Wakil Ketua Umum Asosiasi Pengusaha Indonesia (Apindo) Shinta W Kamdani mengatakan, idealnya industri pengolahan dari hulu ke hilir dalam satu rantai produksi berada di daerah yang sama. Namun, industri hilir mayoritas terpusat di Jawa.
Padahal, produk industri hulu ada di seluruh Indonesia. Oleh sebab itu, Indonesia membutuhkan desentralisasi industri di setiap daerah.
”Desentralisasi itu perlu diperkuat dengan hilirisasi berdasarkan komoditas unggulan masing-masing daerah dan penguatan interkoneksi antarpulau,” tuturnya saat dihubungi Kompas, Kamis (31/10/2019).
Desentralisasi itu perlu diperkuat dengan hilirisasi berdasarkan komoditas unggulan masing-masing daerah dan penguatan interkoneksi antarpulau.
Menurut Shinta, barang-barang yang diperdagangkan dari Pulau Jawa ke pulau lainnya merupakan produk hasil pengolahan manufaktur. Contohnya, pakaian, sepatu, barang elektronik, dan produk jadi lainnya.
Sebaliknya, barang-barang diperdagangkan dari luar Pulau Jawa ke Jawa berupa komoditas mentah untuk diolah lebih lanjut.

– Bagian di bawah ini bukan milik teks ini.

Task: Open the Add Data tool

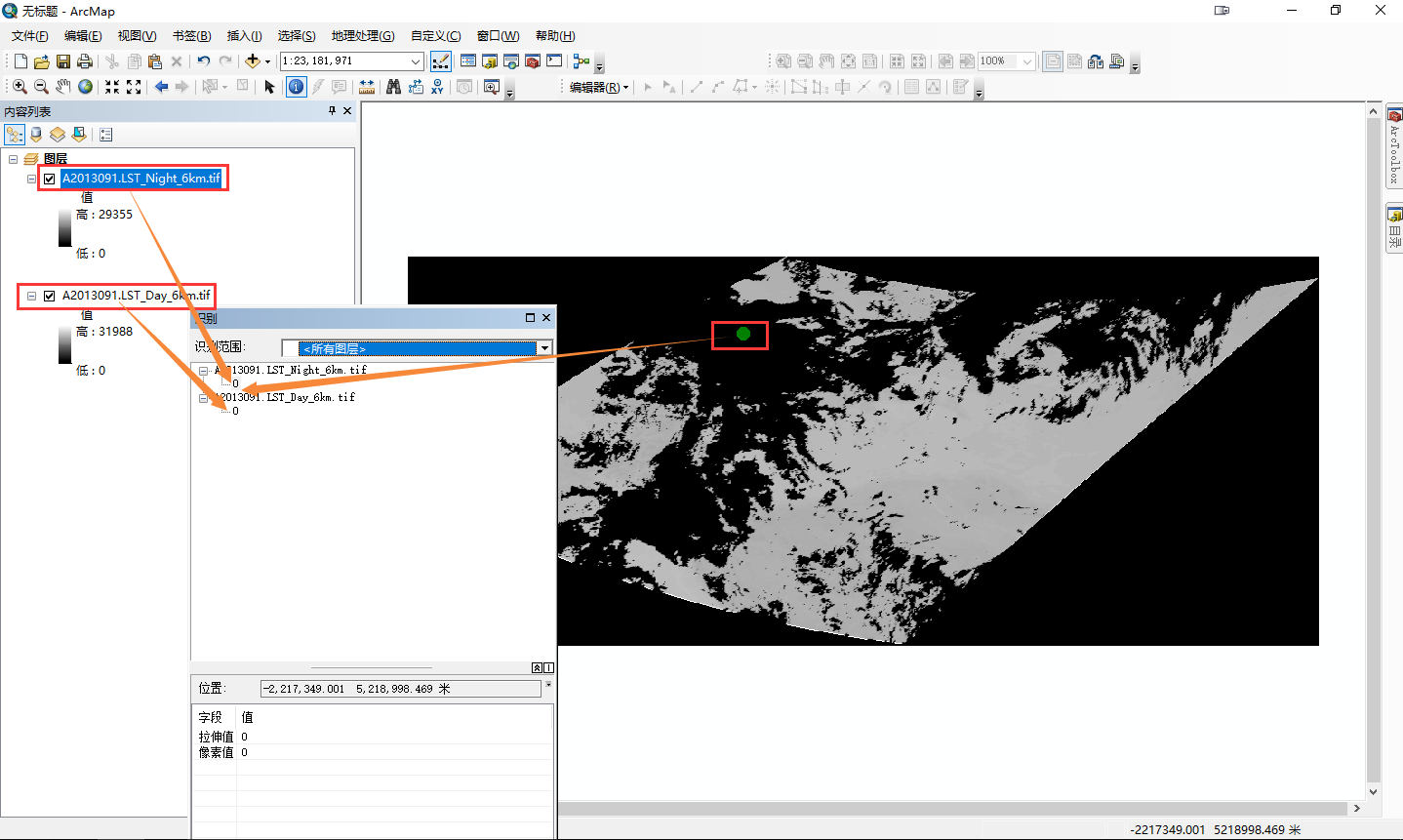Action: [253, 60]
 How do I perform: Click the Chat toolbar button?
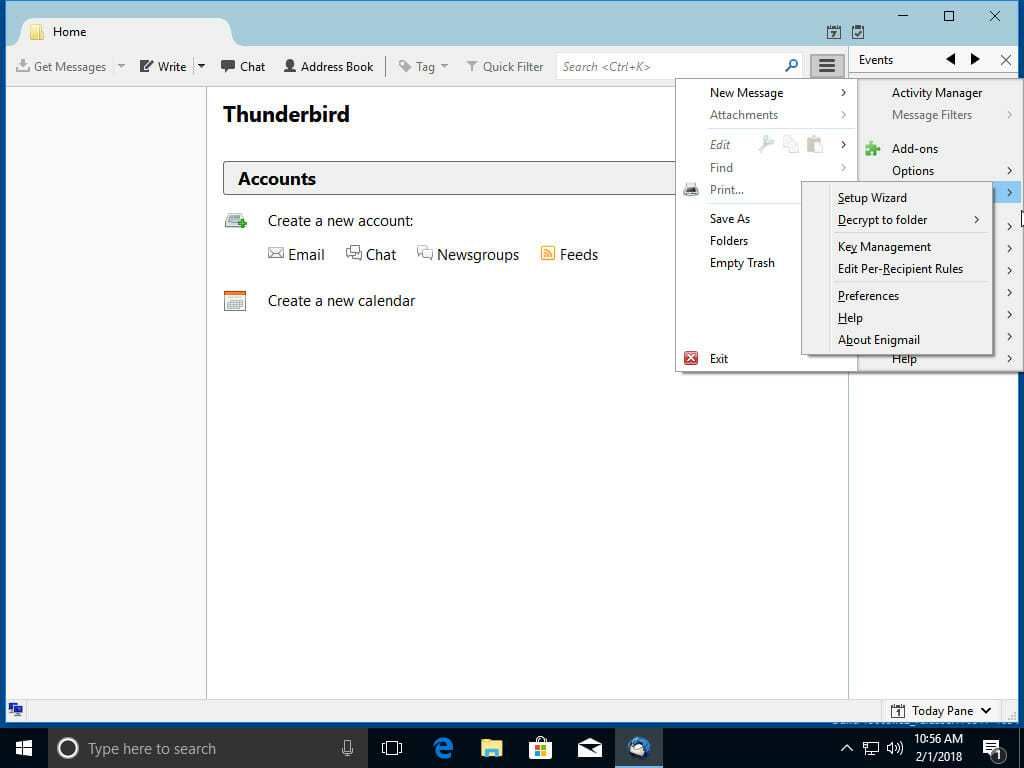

Misalnya, komoditas pertanian, perkebunan, kehutanan, perikanan laut, dan pertambangan.
Jika dibandingkan dari sisi efisiensi dan efektivitas rantai produksi, Shinta berpendapat, pemerintah harusnya fokus pada desentralisasi perindustrian bersamaan dengan pembenahan konektivitas yang menunjang perdagangan antarpulau. Pembenahan konektivitas itu akan memperbaiki struktur biaya dan meningkatkan kapabilitas logistik.
”Struktur biaya yang tidak efisien dan kapabilitas logistik yang tidak memadai berdampak pada rantai pasok domestik tak kompetitif dibandingkan perdagangan internasional. Hal ini berimbas pada produk impor lebih murah dibandingkan pulau tujuan perdagangan barang,” ujarnya.
Pemerintah seharusnya fokus pada desentralisasi perindustrian bersamaan dengan pembenahan konektivitas yang menunjang perdagangan antarpulau.
Oleh sebab itu, Shinta menyatakan, pemerintah pusat dan daerah harus bekerja sama secara intensif dalam mengembangkan proyek-proyek industri yang siap menjadi sasaran penanaman modal, terutama proyek industri yang mampu mengolah komoditas lokal unggulan.
Direktur Jenderal Perdagangan Dalam Negeri Kementerian Perdagangan Suhanto menyatakan, pemerintah menjalankan perdagangan antarpulau sesuai Peraturan Menteri Perdagangan (Permendag) Nomor 29 Tahun 2017 tentang Perdagangan Antarpulau.
Prinsipnya semua barang yang diperdagangkan atau didistribusikan antarpulau melalui laut dan sungai wajib dilaporkan lewat manifes domestik. Hal ini bertujuan untuk mendata ketertelusuran dan peredaran barang antarpulau.
”Akan tetapi, perdagangan antarpulau masih terfokus pada bahan pokok dan penting, terutama pangan. Hal ini bertujuan untuk memastikan terpenuhinya pasokan bahan pokok di suatu daerah,” kata Suhanto.